June 16, 2014 - Builder confidence in the market for newly built, single-family homes rose four points in to reach a level of 49 on the National Association of Home Builders/Wells Fargo Housing Market Index (HMI) released today. It remains one point shy of the threshold for what is considered good building conditions.
“After several months of little fluctuation, a four-point uptick in builder sentiment is a welcome sign and shows some renewed confidence in the industry,” said NAHB Chairman Kevin Kelly, a home builder and developer from Wilmington, Del. “However, builders are facing strong headwinds, including the limited availability of labor.”
“Consumers are still hesitant, and are waiting for clear signals of full-fledged economic recovery before making a home purchase,” said NAHB Chief Economist David Crowe. “Builders are reacting accordingly, and are moving cautiously in adding inventory.”
Derived from a monthly survey that NAHB has been conducting for 30 years, the NAHB/Wells Fargo Housing Market Index gauges builder perceptions of current single-family home sales and sales expectations for the next six months as “good,” “fair” or “poor.” The survey also asks builders to rate traffic of prospective buyers as “high to very high,” “average” or “low to very low.” Scores for each component are then used to calculate a seasonally adjusted index where any number over 50 indicates that more builders view conditions as good than poor.
All three index components posted gains in June. Most notably, the component gauging current sales conditions increased six points to 54. The component gauging sales expectations in the next six months rose three points to 59 and the component measuring buyer traffic increased by three to 36.

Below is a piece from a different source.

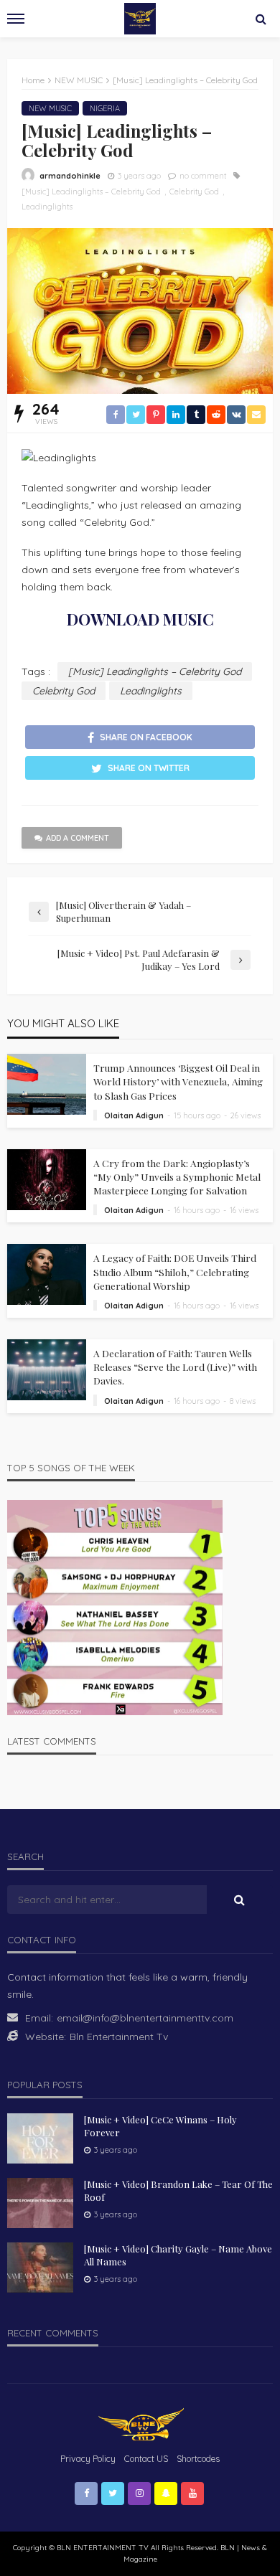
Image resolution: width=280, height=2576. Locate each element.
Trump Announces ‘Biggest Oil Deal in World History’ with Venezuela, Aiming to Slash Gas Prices (178, 1081)
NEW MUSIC (50, 108)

Looking at the three-month moving averages for regional HMI scores, the South and Northeast each edged up one point to 49 and 34, respectively, while the West held steady at 47. The Midwest fell a single point to 46.
Editor’s Note: The NAHB/Wells Fargo Housing Market Index is strictly the product of NAHB Economics, and is not seen or influenced by any outside party prior to being released to the public. HMI tables can be found at nahb.org/hmi. More information on housing statistics is also available at housingeconomics.com.